Let’s start with the Homemaker’s Book, published by the Brisbane Timber Merchant and Joinery Associations in 1936. This catalogue was intended as a source of inspiration and information for timber homes, and apart from pictures and plans it provides advice on a range of practical matters such as financing, electricity supply, selection of sites, layout, internal fitout and furnishing. It is a very rich source of information for anyone interested in 1930s architecture and domestic life. The building designs shown throughout are typically diverse, including multi-gable, American colonial and bungalow, modernist and hybrid forms.


This document was digitised by the State Library of Queensland and is available here.

Durasbestos Homes of Colourful Beauty is the ominous title of this publication printed in the late 1930s. Written as an advertisement for Wunderlich Asbestos-Cement Sheeting, it shows a range of pictures, plans and colour schemes for contemporary houses and bungalows. A section titled “One Hundred and Seven Uses for Durasbestos” illustrates both the incredible versatility of the material and the challenges associated with decontaminating the houses some 80 years later. It is an important historical document, and a reminder of the potential hazards associated with unproven construction materials.

Wunderlich Metal Ceilings from 1929 covers the contemporary range of decorative pressed metal sheeting from the famous manufacturer. Ceilings, panels, borders, friezes and installation instructions – everything the owner or builder needed to adorn the prospective home. The many century-old metal ceilings that still remain across our suburbs are testaments to the surprising durability of this product. The “Imitation Rock-Face Panel” on page 47 is a novelty – I haven’t come across it in my travels.


This document was digitised by the State Library of Victoria and is available here.

Next up a beautiful catalogue by Pilkington Brothers, British Glass. This richly illustrated text from the mid-1920s covers Pilkington’s product range - cathedral, polished, sheet, window and mirror glass including photos, details on the manufacturing process and uses. A fabulous book for anyone interested in the history of glass manufacturing, and highly relevant for Australian heritage architecture as all flat glass was imported well into the 1920s, much of it from Pilkington Bros. 

Vitrolite is a coloured structural glass that was very popular in the 1920s and 30s and became strongly associated with the Art Deco and Streamline movements.

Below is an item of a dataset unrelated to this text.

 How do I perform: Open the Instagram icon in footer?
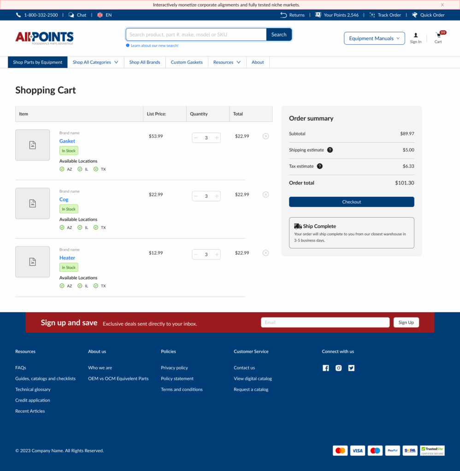(339, 368)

It was primarily used for internal and external wall panelling but could also be sculptured, cut and illuminated for a range of purposes. Vitrolite was an import to Australia and was manufactured by the Pilkington subsidiary British Vitrolite Company. This catalogue from the early 1930s contains some striking exteriors and interiors as well as technical information.

And finally, a straightforward a 1939 product catalogue from Pilkington describing the contemporary range of Cathedral and Figured Rolled glass. Some of the old favourites were still available – “Japanese Flowers”, “Muranese” and “Arctic” – but by the late 30s they were supplemented by new designs such as “Waterwite”, “Hammered Cathedral”, “Majestic” and ”Kaleidoscope”. Again, the catalogue should prove useful for home renovators and researchers.

If you know of any other catalogues out there, digitised or otherwise, I’d be very keen to hear from you - magnus.eriksson.ercons(at)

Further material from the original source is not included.